Le manque de données claires et concluantes peut s’expliquer en partie par un biais méthodologique. En effet, les études menées jusqu’à présent consistaient en grande majorité en des essais pratiques sur le terrain. Le contrôle limité des facteurs environnementaux a entraîné néanmoins une fluctuation des conditions d’essai. Contrairement à cette approche sur le terrain, les essais en laboratoire ont rarement été menés, bien que les essais biologiques constituent un instrument majeur en physiologie végétale (Audus 1972), en écotoxicologie (OCDE 2009) et en médecine (Agarwal et al. 2014 ; Butterweck et Nahrstedt 2012 ; Jäger et al. 2015) pour étudier l’activité biologique de substances à faible dose. En agriculture, les essais biologiques ont également été largement utilisés pour étudier l’activité biologique des biostimulants de type hormonal (Ertani et al. 2011 ; Colla et al. 2014).

Cette étude présente les premiers résultats de la phase de développement d’un essai biologique spécifique pour tester l’activité biologique d’une préparation BD, la préparation de bouse de corne (BDC). La BDC est constituée d’un mélange d’humus obtenu à partir de fumier de vache fermenté. Dans la pratique BD, une suspension de BDC dans l’eau avec une concentration de 3 g /l est appliquée sur les champs à 40-100 l/ha. Sur la base des principes fondamentaux et pratiques du BD, l’hypothèse de travail est que le BDC affecte le développement des racines au cours du processus de germination précoce.

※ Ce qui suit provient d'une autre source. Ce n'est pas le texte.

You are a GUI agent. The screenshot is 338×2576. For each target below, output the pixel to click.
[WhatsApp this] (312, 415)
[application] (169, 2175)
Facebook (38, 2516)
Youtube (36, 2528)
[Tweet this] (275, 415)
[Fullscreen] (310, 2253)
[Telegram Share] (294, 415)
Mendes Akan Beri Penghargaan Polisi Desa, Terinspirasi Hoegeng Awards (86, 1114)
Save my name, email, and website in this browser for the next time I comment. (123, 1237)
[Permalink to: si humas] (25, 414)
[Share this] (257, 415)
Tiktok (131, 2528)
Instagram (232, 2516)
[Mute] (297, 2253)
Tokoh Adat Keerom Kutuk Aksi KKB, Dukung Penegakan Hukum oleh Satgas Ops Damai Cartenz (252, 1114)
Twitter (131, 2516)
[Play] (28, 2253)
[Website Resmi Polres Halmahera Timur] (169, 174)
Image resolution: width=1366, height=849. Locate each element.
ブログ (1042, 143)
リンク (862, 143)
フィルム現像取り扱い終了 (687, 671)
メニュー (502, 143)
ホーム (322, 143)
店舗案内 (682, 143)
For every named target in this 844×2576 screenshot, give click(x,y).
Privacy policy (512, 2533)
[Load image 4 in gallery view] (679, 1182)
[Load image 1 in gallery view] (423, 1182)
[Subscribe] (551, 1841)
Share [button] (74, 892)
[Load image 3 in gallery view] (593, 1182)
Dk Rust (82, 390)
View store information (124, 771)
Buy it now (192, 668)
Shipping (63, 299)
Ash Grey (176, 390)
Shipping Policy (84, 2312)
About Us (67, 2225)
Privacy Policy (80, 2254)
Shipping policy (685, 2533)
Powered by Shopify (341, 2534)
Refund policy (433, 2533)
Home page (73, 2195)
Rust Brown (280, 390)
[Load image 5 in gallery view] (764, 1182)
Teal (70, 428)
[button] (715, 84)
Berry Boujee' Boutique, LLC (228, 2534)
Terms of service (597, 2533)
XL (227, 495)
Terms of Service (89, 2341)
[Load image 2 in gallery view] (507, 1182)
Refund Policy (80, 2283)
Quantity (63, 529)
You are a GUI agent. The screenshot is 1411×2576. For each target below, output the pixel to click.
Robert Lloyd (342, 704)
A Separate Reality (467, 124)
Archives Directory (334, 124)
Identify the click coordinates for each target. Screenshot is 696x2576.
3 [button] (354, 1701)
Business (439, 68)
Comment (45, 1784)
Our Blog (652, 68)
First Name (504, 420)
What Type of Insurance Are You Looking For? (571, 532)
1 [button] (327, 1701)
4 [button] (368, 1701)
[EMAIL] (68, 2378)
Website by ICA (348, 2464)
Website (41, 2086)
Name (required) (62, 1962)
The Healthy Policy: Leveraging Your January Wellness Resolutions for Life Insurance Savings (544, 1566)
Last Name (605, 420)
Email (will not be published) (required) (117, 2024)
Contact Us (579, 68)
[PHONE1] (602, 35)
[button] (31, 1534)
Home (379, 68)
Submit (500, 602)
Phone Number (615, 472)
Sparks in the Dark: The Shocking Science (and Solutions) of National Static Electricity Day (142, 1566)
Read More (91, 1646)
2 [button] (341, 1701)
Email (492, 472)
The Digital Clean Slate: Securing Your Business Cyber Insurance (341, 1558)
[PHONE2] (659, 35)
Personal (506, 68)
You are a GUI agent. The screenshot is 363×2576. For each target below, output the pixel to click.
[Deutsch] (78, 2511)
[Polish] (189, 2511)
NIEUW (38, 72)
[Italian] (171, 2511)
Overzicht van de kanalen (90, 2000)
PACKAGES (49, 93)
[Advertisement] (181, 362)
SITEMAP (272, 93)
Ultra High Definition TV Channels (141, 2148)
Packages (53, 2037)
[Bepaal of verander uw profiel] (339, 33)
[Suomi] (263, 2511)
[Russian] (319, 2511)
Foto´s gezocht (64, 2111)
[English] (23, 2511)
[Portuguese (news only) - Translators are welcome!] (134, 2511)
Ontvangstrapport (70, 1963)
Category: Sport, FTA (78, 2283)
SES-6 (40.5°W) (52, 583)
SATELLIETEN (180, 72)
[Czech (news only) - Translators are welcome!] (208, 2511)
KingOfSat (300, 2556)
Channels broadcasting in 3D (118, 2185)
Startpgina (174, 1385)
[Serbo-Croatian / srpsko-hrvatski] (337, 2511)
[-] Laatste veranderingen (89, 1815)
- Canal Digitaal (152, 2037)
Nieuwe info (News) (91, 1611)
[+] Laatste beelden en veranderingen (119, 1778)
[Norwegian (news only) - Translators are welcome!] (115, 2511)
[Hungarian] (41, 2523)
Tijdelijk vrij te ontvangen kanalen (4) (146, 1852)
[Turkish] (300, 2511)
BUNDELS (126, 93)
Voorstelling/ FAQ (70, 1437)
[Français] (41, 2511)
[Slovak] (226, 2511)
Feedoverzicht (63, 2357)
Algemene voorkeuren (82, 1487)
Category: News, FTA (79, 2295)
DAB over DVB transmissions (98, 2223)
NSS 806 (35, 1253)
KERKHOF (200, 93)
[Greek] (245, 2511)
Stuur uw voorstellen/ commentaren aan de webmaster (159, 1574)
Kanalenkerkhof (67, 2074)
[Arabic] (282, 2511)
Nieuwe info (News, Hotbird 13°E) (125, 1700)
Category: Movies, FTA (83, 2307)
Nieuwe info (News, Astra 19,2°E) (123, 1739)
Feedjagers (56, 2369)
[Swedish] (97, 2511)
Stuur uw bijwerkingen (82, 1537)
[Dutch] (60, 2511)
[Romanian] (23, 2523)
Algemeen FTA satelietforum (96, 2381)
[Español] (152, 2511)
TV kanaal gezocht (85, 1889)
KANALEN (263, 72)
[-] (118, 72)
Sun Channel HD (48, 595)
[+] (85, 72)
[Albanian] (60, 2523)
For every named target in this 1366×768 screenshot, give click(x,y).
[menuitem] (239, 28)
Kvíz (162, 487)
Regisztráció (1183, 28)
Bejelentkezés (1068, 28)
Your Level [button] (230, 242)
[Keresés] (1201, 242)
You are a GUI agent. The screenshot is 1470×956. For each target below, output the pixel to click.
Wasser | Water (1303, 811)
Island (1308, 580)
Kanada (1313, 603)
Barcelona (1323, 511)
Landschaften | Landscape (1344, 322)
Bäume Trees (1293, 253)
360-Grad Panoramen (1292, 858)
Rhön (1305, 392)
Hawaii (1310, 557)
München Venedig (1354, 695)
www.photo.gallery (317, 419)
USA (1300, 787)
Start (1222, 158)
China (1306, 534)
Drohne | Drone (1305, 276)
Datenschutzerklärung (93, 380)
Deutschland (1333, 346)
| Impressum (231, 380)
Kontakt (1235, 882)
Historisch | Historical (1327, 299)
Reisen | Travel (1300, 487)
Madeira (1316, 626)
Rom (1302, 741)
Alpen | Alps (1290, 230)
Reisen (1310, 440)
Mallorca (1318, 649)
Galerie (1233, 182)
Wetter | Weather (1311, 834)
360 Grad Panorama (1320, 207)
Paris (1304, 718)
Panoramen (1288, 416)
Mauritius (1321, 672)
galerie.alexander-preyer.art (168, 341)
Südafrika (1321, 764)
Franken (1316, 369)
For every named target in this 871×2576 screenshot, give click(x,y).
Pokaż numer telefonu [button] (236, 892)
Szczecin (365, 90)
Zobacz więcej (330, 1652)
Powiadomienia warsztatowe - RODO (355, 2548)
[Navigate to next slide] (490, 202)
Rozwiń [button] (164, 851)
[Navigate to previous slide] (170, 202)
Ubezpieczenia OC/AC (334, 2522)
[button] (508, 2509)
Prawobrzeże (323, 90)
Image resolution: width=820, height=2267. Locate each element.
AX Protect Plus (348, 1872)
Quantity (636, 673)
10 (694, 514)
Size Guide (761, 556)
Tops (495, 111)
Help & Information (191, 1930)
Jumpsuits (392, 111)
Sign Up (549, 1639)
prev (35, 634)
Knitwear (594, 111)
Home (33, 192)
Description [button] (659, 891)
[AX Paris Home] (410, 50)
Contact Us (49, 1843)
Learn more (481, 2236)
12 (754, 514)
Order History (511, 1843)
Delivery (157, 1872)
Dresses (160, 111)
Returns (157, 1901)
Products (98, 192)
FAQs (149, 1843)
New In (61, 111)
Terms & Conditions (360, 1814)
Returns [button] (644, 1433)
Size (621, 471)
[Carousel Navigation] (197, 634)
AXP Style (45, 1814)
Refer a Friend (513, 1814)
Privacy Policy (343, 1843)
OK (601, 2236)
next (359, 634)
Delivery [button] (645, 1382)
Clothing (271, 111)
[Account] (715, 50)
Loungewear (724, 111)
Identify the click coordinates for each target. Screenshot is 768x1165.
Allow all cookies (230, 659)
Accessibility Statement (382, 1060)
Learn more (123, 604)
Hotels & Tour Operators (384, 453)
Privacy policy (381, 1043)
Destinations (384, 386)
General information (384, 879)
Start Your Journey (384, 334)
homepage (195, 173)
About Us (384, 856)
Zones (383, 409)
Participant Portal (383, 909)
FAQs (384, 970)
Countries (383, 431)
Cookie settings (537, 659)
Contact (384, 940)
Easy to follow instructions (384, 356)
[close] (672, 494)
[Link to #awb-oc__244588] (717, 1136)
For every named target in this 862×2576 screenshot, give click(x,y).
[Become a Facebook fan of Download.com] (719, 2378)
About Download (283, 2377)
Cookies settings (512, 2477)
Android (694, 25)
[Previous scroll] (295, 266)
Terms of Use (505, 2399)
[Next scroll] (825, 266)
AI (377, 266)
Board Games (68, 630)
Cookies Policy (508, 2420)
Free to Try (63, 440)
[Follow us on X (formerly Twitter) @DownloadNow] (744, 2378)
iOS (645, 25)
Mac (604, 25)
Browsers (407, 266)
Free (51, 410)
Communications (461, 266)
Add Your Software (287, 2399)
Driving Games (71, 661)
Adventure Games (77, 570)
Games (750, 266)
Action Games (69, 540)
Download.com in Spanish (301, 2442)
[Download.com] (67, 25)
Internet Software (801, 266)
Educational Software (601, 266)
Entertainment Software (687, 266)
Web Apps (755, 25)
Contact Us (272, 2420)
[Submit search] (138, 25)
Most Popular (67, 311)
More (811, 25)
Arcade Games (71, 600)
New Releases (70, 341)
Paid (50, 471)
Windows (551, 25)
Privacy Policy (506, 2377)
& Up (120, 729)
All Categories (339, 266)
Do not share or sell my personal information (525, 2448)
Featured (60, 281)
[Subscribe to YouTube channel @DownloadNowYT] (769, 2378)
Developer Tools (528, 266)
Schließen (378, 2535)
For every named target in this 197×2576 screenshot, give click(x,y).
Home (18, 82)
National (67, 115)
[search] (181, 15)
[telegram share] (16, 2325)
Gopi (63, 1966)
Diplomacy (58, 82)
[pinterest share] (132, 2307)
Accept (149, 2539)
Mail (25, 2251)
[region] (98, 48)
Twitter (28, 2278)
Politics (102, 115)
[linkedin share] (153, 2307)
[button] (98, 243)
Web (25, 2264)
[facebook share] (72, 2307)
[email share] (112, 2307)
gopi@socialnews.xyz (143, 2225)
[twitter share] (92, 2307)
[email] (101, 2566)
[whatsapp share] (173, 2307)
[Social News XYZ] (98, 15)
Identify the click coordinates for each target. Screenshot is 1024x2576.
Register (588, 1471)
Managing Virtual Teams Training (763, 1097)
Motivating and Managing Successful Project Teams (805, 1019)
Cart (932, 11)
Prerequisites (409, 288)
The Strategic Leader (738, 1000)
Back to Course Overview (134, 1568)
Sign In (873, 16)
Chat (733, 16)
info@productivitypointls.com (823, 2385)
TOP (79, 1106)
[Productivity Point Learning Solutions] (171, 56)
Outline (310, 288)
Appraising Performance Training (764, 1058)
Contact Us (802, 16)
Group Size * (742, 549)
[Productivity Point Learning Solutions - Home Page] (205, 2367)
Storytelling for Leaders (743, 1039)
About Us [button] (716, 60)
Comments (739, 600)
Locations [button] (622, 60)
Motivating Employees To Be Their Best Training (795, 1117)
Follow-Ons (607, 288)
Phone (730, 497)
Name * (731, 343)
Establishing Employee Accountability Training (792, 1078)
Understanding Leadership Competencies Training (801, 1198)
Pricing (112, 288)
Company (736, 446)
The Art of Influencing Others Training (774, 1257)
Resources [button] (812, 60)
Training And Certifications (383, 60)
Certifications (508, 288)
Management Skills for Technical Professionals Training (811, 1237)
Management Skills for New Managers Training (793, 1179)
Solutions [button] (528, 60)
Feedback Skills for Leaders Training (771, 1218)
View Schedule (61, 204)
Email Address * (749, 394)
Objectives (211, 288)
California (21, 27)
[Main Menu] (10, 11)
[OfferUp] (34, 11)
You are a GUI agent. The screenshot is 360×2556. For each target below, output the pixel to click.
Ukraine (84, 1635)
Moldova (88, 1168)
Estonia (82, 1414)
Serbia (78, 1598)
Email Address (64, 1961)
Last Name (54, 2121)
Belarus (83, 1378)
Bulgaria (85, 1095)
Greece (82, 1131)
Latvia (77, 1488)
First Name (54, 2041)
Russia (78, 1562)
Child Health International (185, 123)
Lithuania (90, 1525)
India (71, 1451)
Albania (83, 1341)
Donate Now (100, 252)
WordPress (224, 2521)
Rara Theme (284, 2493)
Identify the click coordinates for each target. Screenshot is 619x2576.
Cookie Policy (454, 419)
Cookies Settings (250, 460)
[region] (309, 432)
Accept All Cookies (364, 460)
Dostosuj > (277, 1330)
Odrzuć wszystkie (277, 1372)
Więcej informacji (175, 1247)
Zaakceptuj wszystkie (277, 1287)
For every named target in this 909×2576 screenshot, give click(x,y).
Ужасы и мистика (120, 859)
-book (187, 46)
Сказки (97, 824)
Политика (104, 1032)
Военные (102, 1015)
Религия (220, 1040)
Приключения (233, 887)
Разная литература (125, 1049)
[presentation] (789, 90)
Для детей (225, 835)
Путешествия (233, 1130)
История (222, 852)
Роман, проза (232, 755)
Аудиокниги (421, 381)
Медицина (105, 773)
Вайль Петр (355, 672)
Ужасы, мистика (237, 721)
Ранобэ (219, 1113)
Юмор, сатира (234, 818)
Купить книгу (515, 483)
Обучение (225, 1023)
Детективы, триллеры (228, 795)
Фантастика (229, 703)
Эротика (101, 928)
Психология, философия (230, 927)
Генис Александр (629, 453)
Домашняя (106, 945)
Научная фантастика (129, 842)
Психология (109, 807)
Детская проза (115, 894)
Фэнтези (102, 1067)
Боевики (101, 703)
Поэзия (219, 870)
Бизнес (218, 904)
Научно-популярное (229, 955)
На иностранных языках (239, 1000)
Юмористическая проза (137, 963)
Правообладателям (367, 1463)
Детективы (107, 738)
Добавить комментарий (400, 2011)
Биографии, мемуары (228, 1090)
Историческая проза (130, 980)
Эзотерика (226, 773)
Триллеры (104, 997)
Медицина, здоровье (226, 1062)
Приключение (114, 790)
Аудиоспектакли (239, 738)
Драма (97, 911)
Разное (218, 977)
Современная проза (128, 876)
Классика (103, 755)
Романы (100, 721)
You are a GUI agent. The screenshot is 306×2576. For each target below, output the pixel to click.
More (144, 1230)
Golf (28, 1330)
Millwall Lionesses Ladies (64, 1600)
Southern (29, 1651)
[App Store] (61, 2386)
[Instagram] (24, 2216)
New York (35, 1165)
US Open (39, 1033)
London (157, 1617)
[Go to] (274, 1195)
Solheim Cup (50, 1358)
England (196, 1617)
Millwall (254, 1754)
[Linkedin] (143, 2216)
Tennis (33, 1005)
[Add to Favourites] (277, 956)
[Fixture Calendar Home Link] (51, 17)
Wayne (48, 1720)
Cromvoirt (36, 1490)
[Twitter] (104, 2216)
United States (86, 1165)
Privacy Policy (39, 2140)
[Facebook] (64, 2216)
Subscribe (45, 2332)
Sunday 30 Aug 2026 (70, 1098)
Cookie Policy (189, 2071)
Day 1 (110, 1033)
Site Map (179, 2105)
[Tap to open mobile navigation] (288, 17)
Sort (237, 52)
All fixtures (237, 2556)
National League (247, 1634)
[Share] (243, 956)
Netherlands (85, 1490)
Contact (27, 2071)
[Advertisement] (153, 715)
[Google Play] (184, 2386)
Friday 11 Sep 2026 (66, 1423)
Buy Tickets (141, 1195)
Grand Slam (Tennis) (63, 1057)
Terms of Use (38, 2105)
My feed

Cette hypothèse a guidé le choix d’un essai biologique mis au point par Baumgartner et al. (2014) en utilisant des semis de cresson (Lepidiumsativum L.) comme organisme de test, offrant un moyen simple de tester le développement précoce des racines avec une reproductibilité et une précision élevées.

Les objectifs de la présente étude étaient de déterminer (1) la sensibilité de la croissance du cresson à de faibles doses de BDC, (2) la stabilité dans le temps de cette activité biologique, (3) son mode d’action et (4) sa relation dose-réponse. Ces objectifs correspondaient à la suggestion de Yakhin et al. (2017) d’axer la recherche sur les biostimulants sur l’efficacité et sur la détermination d’un large schéma d’action.

Conclusions

Les conclusions sont les suivantes :

  1. La croissance des racines de cresson, au stade précoce de la croissance, était très sensible aux effets de la bouse de corne.
  2. L’effet de la bouse de corne dépendait fortement du temps, mais il était stable sur des périodes de plusieurs mois.
  3. Un mode d’action stabilisateur était statistiquement significatif, indiquant la possibilité d’accroître la résilience du système agricole dans la pratique.
  4. L’effet n’a pas été affecté par la dispersion non uniforme de la suspension de bouse de corne, mais des différences entre les deux faibles doses étudiées ont été observées.

Par conséquent, l’hypothèse de travail selon laquelle la BDC affecte le développement des racines au cours du processus de germination précoce a été vérifiée et de nouvelles connaissances sur l’activité biologique de la BDC ont été acquises. La conception de l’essai biologique s’est avérée prometteuse pour l’étude de cette activité biologique. Des recherches supplémentaires sont nécessaires pour standardiser les conditions d’essai et pour améliorer la stabilité et la fiabilité de l’essai biologique.